This sounds like a good idea. But my understanding is that if I link to the original website, I'm not violating copyright; if I link to a copy that I made, I am violating copyright. The penalty for violating copyright is larger than the penalty for poor etiquette.

Are you in the U.S.? According to the U.S. Copyright Office:

The 1961 Report of the Register of Copyrights on the General Revision of the U.S. Copyright Law cites examples of activities that courts have regarded as fair use: "quotation of excerpts in a review or criticism for purposes of illustration or comment; quotation of short passages in a scholarly or technical work, for illustration or clarification of the author’s observations; use in a parody of some of the content of the work parodied; summary of an address or article, with brief quotations, in a news report; reproduction by a library of a portion of a work to replace part of a damaged copy; reproduction by a teacher or student of a small part of a work to illustrate a lesson; reproduction of a work in legislative or judicial proceedings or reports; incidental and fortuitous reproduction, in a newsreel or broadcast, of a work located in the scene of an event being reported." [emphasis added]

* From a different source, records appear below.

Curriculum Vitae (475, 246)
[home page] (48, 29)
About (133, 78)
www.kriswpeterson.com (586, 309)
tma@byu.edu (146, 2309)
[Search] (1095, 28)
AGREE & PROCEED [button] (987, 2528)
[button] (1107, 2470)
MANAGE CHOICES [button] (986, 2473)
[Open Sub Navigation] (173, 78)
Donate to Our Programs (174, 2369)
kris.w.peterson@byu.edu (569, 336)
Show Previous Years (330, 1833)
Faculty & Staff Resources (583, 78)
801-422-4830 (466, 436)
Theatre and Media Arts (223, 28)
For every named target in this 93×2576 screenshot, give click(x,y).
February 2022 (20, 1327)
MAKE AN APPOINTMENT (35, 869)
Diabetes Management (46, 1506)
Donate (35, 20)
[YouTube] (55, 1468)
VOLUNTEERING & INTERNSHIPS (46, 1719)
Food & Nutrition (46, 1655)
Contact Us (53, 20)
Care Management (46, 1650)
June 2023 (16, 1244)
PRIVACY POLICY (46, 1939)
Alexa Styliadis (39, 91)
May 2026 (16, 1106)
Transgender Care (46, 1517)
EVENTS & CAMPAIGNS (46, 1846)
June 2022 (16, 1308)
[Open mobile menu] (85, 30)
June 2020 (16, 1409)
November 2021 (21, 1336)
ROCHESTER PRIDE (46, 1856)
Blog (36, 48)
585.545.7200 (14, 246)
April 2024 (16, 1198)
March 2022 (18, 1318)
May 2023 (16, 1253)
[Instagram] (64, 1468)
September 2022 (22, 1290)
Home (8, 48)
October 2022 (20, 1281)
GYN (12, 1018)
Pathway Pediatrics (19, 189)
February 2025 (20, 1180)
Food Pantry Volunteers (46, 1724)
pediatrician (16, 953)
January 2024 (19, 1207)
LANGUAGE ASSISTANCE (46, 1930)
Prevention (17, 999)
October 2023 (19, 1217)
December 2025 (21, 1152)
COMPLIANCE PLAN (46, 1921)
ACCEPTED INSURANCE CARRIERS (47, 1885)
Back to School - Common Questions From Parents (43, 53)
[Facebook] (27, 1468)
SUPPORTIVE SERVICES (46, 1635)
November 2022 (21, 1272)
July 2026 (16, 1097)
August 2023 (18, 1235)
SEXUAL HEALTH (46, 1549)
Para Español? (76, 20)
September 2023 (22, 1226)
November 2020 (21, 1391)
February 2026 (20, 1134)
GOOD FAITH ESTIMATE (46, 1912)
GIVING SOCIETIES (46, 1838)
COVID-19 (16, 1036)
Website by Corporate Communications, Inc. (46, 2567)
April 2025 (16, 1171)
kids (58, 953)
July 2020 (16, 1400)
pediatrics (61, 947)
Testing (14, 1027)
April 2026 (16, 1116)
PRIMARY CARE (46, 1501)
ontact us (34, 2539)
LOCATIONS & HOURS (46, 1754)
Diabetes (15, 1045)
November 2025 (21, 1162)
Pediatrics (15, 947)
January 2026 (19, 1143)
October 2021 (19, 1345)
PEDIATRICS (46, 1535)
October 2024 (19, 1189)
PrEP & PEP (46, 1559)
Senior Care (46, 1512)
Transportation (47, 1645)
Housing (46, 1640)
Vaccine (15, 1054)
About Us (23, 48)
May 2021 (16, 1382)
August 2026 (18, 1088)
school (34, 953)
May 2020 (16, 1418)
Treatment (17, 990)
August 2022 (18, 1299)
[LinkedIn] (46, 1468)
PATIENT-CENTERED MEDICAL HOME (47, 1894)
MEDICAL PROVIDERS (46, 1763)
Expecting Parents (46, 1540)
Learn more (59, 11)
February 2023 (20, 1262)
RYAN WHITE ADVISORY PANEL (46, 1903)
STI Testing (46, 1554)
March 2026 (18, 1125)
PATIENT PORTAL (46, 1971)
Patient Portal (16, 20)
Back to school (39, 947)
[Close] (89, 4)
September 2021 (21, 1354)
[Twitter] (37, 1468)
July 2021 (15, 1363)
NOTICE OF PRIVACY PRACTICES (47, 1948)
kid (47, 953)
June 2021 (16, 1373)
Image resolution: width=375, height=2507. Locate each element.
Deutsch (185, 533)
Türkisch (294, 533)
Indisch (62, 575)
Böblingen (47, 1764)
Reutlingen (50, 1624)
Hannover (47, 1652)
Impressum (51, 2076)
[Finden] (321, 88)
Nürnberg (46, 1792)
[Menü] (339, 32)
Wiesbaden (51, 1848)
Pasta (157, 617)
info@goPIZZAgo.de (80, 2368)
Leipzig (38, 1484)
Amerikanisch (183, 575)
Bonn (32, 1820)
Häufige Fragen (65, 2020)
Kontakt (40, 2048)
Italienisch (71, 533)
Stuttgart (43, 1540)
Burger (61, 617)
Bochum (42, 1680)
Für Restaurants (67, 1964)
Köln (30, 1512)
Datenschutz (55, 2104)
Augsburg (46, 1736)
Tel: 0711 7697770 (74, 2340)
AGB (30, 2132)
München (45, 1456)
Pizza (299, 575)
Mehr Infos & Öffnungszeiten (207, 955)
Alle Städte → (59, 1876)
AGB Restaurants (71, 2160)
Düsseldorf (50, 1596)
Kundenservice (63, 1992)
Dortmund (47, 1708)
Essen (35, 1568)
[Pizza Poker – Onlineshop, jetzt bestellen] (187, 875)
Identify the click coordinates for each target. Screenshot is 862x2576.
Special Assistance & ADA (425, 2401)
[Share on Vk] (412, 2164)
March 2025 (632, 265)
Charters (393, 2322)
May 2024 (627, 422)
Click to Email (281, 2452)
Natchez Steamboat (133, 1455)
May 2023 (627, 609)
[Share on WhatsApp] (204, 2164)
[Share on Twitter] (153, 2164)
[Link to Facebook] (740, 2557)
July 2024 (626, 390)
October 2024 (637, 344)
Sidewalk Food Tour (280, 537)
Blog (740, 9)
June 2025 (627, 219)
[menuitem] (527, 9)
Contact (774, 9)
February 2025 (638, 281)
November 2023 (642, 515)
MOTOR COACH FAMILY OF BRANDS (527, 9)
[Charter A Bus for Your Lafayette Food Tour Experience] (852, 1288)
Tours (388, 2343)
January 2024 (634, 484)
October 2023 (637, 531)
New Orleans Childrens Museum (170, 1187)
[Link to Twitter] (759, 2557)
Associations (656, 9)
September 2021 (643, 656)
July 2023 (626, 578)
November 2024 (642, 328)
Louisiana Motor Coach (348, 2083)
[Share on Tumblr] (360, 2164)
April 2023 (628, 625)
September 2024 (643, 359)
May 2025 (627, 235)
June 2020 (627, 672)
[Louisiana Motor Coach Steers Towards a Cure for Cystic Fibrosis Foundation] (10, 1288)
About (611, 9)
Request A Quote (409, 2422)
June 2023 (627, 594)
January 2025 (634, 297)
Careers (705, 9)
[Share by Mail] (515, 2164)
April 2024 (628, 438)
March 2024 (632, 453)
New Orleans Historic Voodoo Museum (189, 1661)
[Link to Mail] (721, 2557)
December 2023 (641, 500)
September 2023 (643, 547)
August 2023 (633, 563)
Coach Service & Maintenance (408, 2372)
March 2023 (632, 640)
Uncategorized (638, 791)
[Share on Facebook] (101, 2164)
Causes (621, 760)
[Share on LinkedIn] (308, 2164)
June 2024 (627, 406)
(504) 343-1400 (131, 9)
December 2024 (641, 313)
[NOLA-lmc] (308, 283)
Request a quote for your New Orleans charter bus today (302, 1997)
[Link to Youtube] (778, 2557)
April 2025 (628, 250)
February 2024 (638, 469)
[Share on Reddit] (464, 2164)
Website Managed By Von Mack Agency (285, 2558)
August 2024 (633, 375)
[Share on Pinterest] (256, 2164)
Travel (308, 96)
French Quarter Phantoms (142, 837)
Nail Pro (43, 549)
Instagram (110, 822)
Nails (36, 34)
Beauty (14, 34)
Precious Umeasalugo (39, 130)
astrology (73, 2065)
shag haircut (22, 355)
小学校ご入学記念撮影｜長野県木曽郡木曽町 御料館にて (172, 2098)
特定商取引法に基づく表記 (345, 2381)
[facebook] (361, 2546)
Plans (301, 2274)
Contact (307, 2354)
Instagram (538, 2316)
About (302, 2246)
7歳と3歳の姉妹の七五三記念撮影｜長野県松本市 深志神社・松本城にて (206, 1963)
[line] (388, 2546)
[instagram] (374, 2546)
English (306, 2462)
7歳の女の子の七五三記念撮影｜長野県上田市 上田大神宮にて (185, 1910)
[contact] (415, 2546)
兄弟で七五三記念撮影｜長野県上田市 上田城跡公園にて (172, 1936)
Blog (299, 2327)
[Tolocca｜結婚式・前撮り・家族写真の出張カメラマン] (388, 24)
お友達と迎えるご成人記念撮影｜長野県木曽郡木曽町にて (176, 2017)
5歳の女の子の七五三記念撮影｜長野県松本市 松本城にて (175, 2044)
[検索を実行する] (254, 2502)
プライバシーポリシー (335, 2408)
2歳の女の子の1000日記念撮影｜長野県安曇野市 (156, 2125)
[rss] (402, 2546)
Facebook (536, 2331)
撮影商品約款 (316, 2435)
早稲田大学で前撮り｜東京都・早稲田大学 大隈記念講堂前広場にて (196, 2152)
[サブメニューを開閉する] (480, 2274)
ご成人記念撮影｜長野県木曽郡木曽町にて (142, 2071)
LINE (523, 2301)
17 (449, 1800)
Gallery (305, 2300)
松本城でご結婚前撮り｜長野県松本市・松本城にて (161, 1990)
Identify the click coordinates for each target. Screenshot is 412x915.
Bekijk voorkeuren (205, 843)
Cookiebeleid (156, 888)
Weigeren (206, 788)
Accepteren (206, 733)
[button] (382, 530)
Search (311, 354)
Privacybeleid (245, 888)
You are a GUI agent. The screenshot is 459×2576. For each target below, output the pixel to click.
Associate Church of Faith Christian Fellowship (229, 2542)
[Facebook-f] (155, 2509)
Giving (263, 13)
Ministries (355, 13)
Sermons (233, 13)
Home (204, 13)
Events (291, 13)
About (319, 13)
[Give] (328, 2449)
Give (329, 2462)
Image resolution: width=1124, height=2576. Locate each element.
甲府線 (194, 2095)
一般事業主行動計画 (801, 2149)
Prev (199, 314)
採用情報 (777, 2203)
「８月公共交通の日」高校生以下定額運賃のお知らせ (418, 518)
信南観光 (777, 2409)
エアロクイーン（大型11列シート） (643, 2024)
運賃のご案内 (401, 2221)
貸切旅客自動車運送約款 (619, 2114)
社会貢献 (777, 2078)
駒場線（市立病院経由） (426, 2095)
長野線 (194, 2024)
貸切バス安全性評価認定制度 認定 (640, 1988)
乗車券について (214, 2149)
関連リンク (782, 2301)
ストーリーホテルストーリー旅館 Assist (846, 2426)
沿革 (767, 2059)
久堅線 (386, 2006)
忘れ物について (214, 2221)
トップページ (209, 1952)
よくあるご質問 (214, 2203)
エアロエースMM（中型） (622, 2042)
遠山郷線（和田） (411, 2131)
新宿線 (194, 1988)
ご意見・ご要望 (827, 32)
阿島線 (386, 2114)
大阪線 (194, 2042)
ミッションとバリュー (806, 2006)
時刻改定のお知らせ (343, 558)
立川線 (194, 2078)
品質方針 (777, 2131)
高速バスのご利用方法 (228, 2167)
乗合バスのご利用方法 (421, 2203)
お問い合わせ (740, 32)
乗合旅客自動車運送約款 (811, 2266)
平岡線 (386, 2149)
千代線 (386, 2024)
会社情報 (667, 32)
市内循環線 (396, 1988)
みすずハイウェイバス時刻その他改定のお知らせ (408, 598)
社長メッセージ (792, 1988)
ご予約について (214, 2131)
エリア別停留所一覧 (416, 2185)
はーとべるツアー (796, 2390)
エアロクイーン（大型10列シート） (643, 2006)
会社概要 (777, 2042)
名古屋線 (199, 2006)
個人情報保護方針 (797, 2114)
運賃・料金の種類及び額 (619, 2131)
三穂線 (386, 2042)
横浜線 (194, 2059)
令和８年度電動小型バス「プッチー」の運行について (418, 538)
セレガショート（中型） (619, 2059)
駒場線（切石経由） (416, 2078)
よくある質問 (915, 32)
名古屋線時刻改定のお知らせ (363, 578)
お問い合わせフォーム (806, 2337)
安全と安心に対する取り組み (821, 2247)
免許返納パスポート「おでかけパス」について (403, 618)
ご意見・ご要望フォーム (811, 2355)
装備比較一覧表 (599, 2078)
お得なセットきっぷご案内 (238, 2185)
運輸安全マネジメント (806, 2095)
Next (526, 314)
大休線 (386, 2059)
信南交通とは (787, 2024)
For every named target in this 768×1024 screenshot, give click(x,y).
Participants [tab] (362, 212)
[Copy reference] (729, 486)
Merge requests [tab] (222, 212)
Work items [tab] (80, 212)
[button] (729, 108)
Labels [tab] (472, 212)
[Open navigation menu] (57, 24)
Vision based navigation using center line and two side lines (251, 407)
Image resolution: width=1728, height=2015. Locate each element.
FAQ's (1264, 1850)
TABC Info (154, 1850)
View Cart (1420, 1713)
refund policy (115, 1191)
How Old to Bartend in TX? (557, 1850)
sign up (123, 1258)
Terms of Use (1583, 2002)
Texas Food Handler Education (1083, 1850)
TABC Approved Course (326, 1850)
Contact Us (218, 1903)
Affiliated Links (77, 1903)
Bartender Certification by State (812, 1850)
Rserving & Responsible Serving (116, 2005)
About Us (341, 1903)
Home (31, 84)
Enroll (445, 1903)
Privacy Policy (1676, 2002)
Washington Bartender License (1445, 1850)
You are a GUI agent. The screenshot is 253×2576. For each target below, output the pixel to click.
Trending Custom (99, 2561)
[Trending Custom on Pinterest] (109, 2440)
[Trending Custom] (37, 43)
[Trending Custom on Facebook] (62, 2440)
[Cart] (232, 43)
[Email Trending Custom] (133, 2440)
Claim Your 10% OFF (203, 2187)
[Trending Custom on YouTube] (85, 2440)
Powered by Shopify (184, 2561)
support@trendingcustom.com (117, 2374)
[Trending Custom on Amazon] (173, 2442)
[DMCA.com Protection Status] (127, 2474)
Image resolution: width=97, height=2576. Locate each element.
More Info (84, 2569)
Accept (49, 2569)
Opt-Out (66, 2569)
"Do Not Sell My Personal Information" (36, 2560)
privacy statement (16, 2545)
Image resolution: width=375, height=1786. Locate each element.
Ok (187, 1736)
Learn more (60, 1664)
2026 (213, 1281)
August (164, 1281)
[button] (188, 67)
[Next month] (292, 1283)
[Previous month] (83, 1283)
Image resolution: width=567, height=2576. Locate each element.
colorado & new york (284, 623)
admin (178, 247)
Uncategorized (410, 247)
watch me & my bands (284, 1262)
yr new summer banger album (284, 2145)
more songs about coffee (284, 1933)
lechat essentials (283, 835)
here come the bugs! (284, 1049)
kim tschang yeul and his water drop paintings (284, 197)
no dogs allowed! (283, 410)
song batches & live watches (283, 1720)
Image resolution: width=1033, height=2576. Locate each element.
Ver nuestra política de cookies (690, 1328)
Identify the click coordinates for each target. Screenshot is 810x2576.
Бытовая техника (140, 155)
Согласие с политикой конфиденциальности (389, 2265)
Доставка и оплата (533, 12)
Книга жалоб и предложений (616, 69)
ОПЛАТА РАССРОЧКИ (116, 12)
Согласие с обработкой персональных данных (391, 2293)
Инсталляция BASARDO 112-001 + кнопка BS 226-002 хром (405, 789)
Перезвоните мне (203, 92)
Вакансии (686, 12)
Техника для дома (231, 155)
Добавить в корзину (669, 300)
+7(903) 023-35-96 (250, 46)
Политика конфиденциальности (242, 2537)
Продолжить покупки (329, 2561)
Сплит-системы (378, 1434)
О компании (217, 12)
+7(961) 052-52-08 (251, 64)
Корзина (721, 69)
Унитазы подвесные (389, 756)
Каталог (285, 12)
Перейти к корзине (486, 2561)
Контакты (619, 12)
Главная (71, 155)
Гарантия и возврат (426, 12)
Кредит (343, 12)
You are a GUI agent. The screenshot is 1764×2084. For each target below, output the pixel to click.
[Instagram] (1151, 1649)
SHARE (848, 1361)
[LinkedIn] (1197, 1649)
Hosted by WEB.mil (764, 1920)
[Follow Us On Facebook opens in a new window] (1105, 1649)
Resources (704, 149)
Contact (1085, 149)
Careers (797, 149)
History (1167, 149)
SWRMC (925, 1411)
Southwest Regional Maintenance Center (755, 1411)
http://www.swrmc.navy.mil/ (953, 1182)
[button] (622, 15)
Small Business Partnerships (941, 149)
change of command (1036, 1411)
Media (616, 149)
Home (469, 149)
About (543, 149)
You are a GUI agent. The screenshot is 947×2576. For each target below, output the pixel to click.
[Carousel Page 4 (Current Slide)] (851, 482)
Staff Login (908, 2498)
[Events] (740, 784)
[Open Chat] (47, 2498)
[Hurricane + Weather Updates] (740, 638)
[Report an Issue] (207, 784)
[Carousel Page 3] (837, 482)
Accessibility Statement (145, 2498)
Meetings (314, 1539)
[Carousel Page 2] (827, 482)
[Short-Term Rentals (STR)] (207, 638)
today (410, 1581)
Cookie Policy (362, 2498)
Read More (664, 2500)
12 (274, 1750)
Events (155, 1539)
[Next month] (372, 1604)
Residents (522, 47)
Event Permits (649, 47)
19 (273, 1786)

Edit: Naturally, your point is apt - I'm just pointing out that there are fair-use exemptions that are often applicable. (I'm not sure hotlinking substantial amounts of copyrighted material is safe, but I Am Not A Lawyer.)

That's a good point. Though I note that "fair use" is not something you can rely on ) in the US. Try releasing a documentary film where you can overhear someone walking past playing a Michael Jackson song for 10 seconds, and see how much protection fair use gives you.

Well, you might win your court case, but it won't keep you from having to pay legal fees.

Thanks; images are now on BAYIMG. Hope they last.

Can't you upload images to LW, for use in posts?

Indeed. The LW wiki seems to support image upload, though you'd need to register as a user first.

But I'm not comfortable with LW hosting copywritten images, even though a rationale for fair use could be made.

I didn't know that.

For what it's worth, you can get absurdly cheap hosting through Amazon's Simple Storage Service. We're talking pennies per month.

PhilGoetz.com is available! Take it.

I wonder if LessWrong could 'sell' image storage for this purpose at 1 karma/kB or something.

Bad form? Generally, but I'm not concerned with Science's bandwidth expenses.

If anyone requests it, I will link to a direct download of the .pdf of the full study.

I can see them, and I like your direct-linking.

Proper etiquette is to duplicate the file at reduced size (so as not to steal bandwidth and protect against link rot) and link to the original (so as to provide proper credit) with sufficient information to allow others to find the same source independently (so as to protect against link rot)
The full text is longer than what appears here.